In the course of our travels, Steve and I have met many people, usually young but not always, who’ve embarked on big adventures, traveling for months. These folks typically have general itineraries, but they don’t book every hotel or figure out how to get from one point to another in advance. Because they have lots of time, they can play it by ear. We’ve never done that; I try to squeeze the most into the limited time we have by being super-organized. But on this trip, we finally had an opportunity to wing it.
When I was planning the trip, it made the most sense for us to fly home from Bogota, rather than Medellin (as Michael and Stephanie did). We also had a few more days, and I read about what sounded like would be a great place to visit en route back to the capital: an ecological reserve set within a deep marble canyon carved by the Rio Claro, a tributary of Colombia’s great Magdalena River. A two-night stay there would enable Steve and me to experience another of Colombia’s major biospheres: tropical rainforest.
Lonely Planet said countless buses traveled daily between Medellin and Bogota, and most would drop us off in front of the reserve. Sunday morning, after checking out of our hotel in El Poblado, we caught a taxi to the north bus terminal, hoping the guidebook’s advice was accurate. I talked to the guy in the information booth, and he said there were many, many choices. Within minutes, we had bought seats on a shiny Swedish-made Flota Magdalena directo (48,000 pesos — about $16 — for the two of us). Our printed tickets said “Rio Claro,” and with the assistant bus driver, we confirmed that the bus indeed would get us to Rio Claro in about 3 hours (mas o menos).
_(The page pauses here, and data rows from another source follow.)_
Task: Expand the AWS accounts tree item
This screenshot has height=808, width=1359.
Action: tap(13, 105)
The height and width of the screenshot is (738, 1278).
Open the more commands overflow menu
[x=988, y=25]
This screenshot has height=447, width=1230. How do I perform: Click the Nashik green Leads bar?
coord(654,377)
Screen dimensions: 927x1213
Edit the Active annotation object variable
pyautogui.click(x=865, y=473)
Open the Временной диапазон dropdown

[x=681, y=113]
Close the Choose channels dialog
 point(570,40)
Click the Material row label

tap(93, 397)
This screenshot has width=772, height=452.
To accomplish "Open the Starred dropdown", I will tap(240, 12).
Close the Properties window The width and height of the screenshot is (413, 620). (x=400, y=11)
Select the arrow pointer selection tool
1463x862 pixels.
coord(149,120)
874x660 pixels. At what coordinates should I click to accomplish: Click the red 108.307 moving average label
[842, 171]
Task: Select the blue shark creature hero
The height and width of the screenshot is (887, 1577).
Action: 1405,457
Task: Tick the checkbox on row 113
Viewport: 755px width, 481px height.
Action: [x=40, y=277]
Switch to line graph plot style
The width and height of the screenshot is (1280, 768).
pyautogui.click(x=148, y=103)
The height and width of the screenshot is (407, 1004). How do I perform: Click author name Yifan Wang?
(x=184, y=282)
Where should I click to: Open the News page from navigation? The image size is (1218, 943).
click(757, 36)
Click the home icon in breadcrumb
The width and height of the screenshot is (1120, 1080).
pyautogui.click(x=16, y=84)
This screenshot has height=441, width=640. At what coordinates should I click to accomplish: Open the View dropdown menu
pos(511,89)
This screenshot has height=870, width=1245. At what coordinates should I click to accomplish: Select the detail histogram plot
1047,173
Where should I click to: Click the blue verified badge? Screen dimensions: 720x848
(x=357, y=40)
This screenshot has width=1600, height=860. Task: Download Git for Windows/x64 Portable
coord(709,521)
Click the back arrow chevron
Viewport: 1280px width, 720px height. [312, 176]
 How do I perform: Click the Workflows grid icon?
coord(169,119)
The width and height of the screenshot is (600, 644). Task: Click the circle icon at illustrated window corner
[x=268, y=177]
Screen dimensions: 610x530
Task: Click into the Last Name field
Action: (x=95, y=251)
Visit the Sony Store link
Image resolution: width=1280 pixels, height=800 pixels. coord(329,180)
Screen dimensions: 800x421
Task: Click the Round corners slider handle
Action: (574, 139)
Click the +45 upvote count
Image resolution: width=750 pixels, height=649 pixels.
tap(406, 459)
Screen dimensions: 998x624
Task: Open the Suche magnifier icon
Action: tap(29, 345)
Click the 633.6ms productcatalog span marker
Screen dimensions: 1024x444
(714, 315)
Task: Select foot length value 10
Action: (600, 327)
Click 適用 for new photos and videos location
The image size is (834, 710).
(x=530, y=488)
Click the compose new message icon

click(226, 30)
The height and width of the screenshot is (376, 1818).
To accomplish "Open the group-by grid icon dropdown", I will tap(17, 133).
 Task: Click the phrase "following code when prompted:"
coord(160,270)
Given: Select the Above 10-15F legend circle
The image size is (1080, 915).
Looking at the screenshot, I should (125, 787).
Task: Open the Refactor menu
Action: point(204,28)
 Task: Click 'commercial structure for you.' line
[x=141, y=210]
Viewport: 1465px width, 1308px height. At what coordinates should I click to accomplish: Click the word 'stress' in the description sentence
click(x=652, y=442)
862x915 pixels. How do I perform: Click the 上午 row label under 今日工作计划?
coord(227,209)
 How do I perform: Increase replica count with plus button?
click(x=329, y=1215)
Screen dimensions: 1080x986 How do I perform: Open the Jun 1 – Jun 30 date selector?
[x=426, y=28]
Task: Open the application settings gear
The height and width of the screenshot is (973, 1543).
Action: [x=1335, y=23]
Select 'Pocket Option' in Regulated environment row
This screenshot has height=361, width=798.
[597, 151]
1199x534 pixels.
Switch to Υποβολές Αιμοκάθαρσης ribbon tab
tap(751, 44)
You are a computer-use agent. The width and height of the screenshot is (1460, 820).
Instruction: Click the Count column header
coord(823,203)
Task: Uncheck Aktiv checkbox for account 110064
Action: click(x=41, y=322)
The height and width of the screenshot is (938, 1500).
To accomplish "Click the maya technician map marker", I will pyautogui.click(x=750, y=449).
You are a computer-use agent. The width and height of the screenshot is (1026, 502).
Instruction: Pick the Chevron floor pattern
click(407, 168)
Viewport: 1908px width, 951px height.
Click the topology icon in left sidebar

We took off a bit late and made a couple of unscheduled stops so that the cute girl passenger could take her Chihuahua out to pee. But I got Google maps to work on my phone, and it too confirmed our progress toward the big river. We also were sitting in the first seats behind the driver’s compartment, so I felt confident that he and his assistant wouldn’t forget about letting us off at our destination. Roughly 20 minutes after we would have arrived (had the bus been operating on schedule) we stopped in a town named Doradal to let off two other passengers. I took the opportunity to ask the driver how much longer it would be to Rio Claro,
“What?” he shot back irritably. “We already passed it. You didn’t tell me you wanted to get off there!’
Some squawking ensued (mostly issuing from me), but we got ourselves and our bags off the bus and learned that a taxi could take us back. This cost an extra $12 or so for a 25-minute ride in a South American style tuk-tuk.
A little before 2, we walked into the reserve’s reception hall, where I was happy to hear that our reservation was in order. (Making the reservation had been another complicated exercise.) Our adventure in improvisional transit didn’t quite end there. We had to haul our rolling bags down a half-mile-long dirt and stone path that took us deeper and deeper into the sweltering jungle.
We got the key to our room from the Reserve’s activity center, then we had to lug all our stuff another half-mile along the river to a flight of steps mostly paved with rough marble stones.
We hauled our bags up the 104 steep stairs that led to our private cabana (roughly $60 a night, all meals included). As soon as we opened the door, it all seemed worth it.
Despite the climb, despite all the sweat which at times literally streamed from us, the reserve was a magical place. We learned that it is privately owned by a local cattleman-cum-conservationist. It includes more than 1000 hectares (almost 2500 acres), much of which at least appears to be virgin forest. The river may not be crystal clear (claro), but after seeing far murkier looking Colombian rivers, we could understand the choice of the name.
The vegetative landscape is almost indescribable. You could spend a week staring at it and not count all the types of trees and shrubs and ferns and bromeliads and other riotous plants that compose it. Although the river’s rapids range from only Level 1 to Level 3 (depending on the water level), the rushing water sounded loud even from our cabana so far above it. Over the millennia, the force of the water has carved a magnificant network of caves into the marble.
In addition to gaping at the staggering beauty of the place, a number of more structured activities are offered to visitors, several of which Steve and I took advantage of. On Monday, we hiked for more than an hour on the riverside trail, and then I enjoyed my first experience with zip-lining. (Steve declined, claiming he needed to be able to get me to the hospital).
That turned out to be unnecessary, so in the afternoon we took part in a three-hour rafting excursion that had us paddling through the gentle rapids but also swimming in the river, hanging out in a huge cave, being drenched by a bankside waterfall.
Technologically, the reserve was pretty austere — no wi-fi and very little cell-phone service. That’s why I couldn’t post anything for several days. We left the reserve Tuesday morning (via taxi to Doradal and then bus on to Bogota), and on that final leg of our Colombian exploration, the bus didn’t break nor did we miss our stop. We went home, but that’s nothing to blog about.